Comment From: wilkinsona

Thanks for the report. Unfortunately, there isn't enough information here to diagnose the problem. For example, Spring Security may add CORS headers and I can't tell if you're using it. If you would like us to spend some more time investigating, please spend some time providing a complete yet minimal sample that reproduces the problem. You can share it with us by pushing it to a separate repository on GitHub or by zipping it up and attaching it to this issue.

Comment From: shenzhenMirren

@wilkinsona Hello! I found that this problem is caused by calling addHeader. If setHandler is called, it will not.

Maybe this problem should be handled by springboot, because the browser does not accept two origins

This is the demo urlCORS-Origin-Responded-Twice

Comment From: bclozel

I had a look at your sample. With Spring Boot 2.3.x, sending a request using httpie does show duplicate response headers:

$ http http://localhost:8686/project Origin:https://foo.example
HTTP/1.1 200
Access-Control-Allow-Origin: *
Access-Control-Allow-Origin: *
Connection: keep-alive
Content-Type: application/json
Date: Wed, 26 Aug 2020 08:05:48 GMT
Keep-Alive: timeout=60
Transfer-Encoding: chunked
Vary: Origin
Vary: Access-Control-Request-Method
Vary: Access-Control-Request-Headers

{
    "test": "test"
}

I can reproduce the same behavior using Spring Boot 2.1.x so I'm confused - do you have a sample project that doesn't show this behavior with a particular Spring Boot version?
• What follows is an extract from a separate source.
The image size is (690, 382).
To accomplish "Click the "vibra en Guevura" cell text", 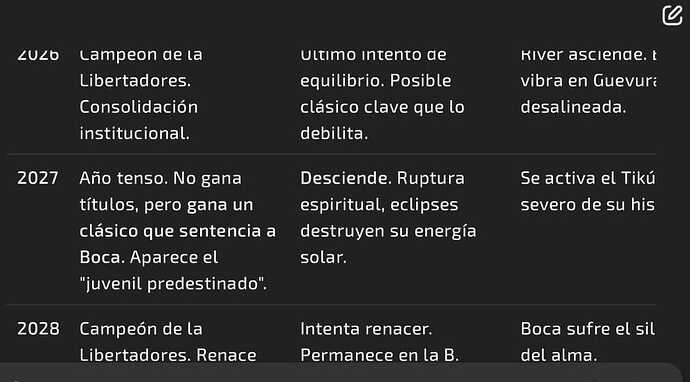I will point(588,81).
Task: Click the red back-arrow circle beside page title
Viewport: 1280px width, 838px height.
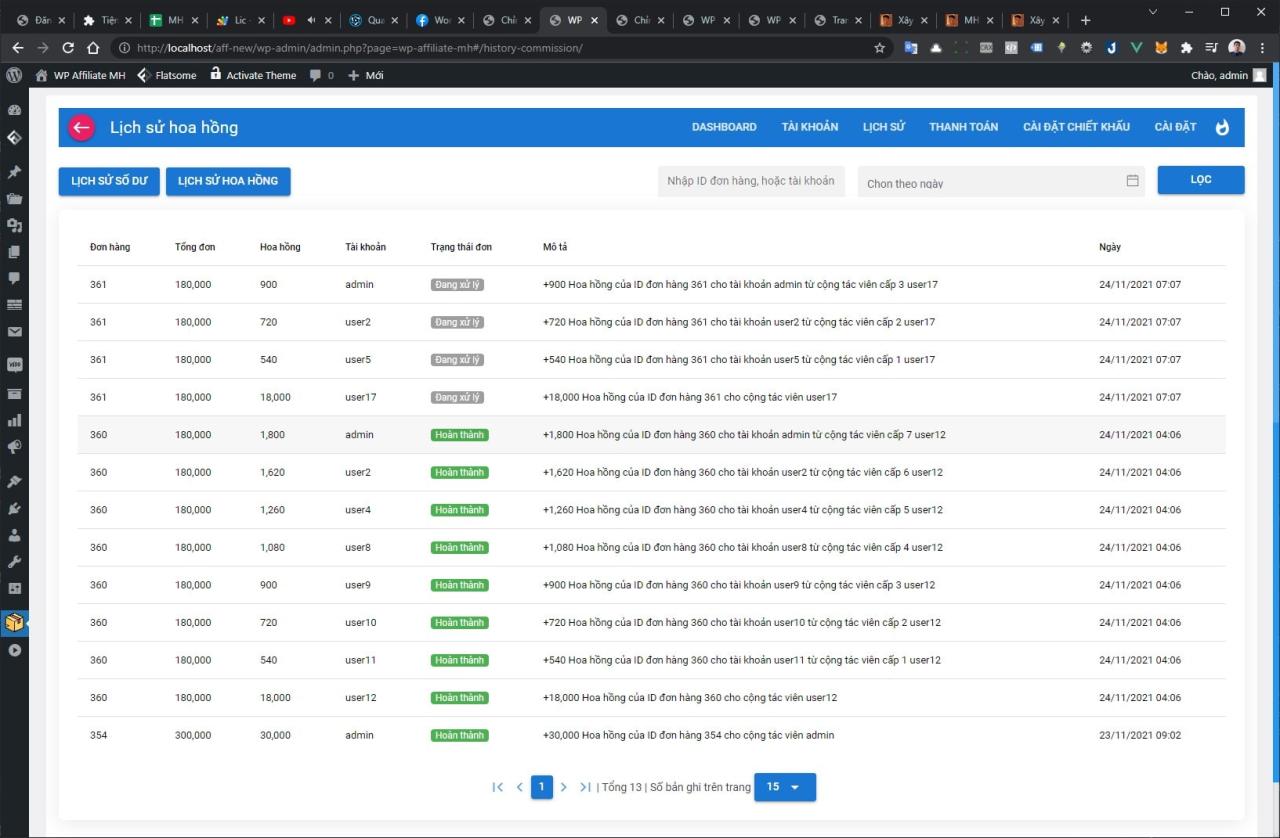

Which version?

Your controller asks for CORS support with the @CrossOrigin annotation. Spring Framework will add the relevant response headers using HttpServletResponse.setHeader, but it does so before calling the actual handler method. In your sample, the handler method adds another Access-Control-Allow-Origin header to the response.

I don't think there's any issue in Spring Framework or Spring Boot, as the application should not write those headers. As for why headers are added or set, it's the very nature of the Servlet API as you've found out.
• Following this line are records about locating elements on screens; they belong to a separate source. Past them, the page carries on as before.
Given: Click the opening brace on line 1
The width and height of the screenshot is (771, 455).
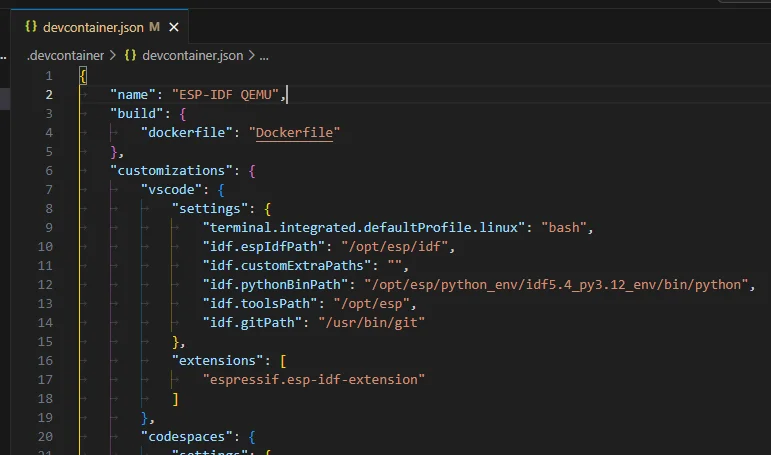Looking at the screenshot, I should (83, 75).
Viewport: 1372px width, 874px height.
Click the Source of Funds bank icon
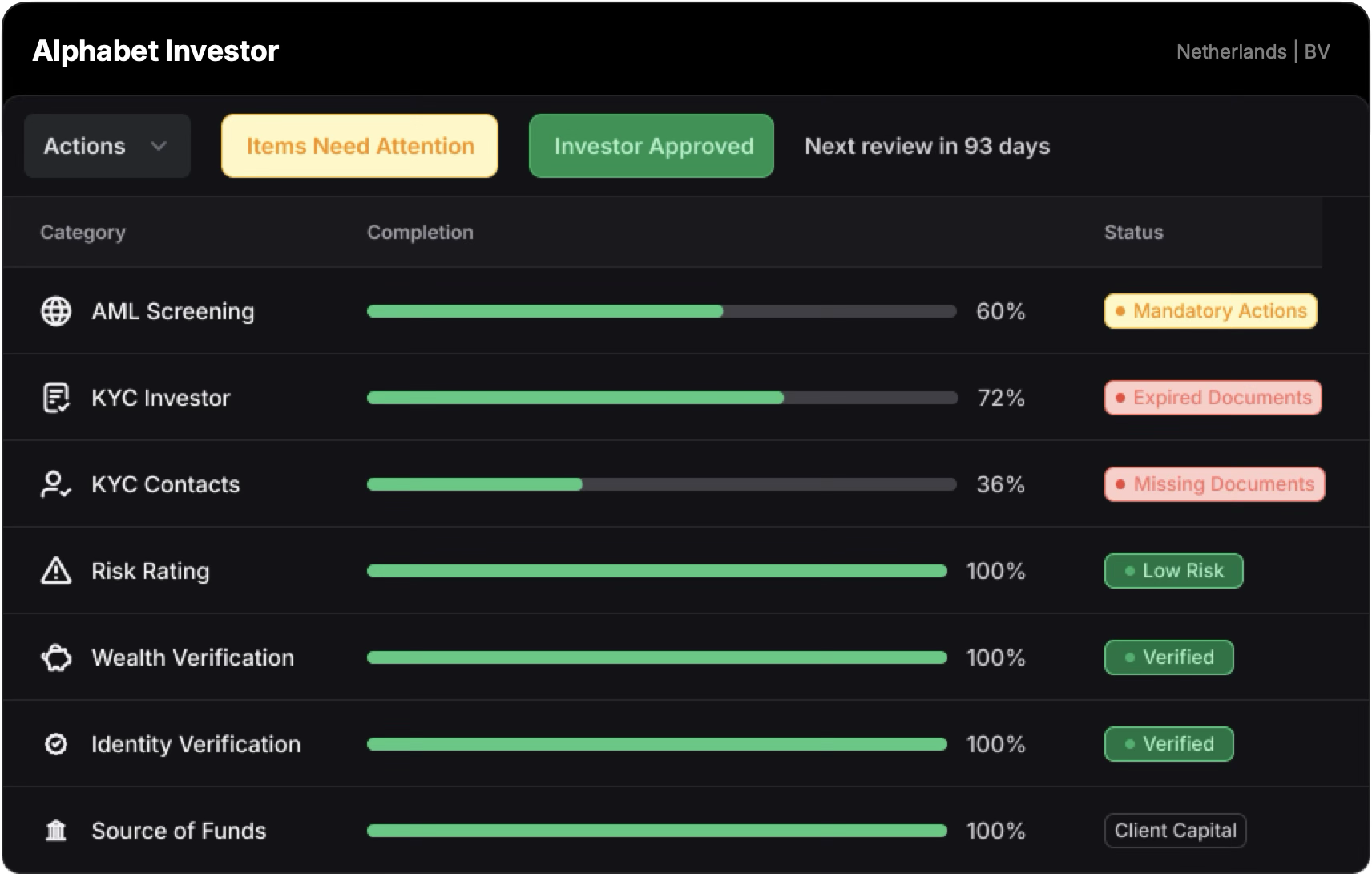click(56, 831)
Comment From: shenzhenMirren

@bclozel Sorry, my original problem occurred in HandlerInterceptor. After finding the problem, I didn't add HandlerInterceptor again for test. I re submitted the code to demo

What I want to express is that although it is not standardized for users to call AddHeader, but the browser can not accept two Access-Control-Allow-Origin, maybe @CrossOrigin should judge whether there is Access-Control-Allow-Origin in the header.

Comment From: bclozel

As I've said before, the CORS support in Spring Framework is using the setHeader method, effectively replacing any existing value - and this is being done before the controller handler method is called.

So there is no way for Spring Framework to prevent the application from calling response.addHeader after the fact - in a controller, a Servlet filter, or any other place happening after those headers have been set by Spring CORS support.

I'm closing this issue as invalid since the application code is not supposed to add CORS-related headers if Spring CORS support is being used.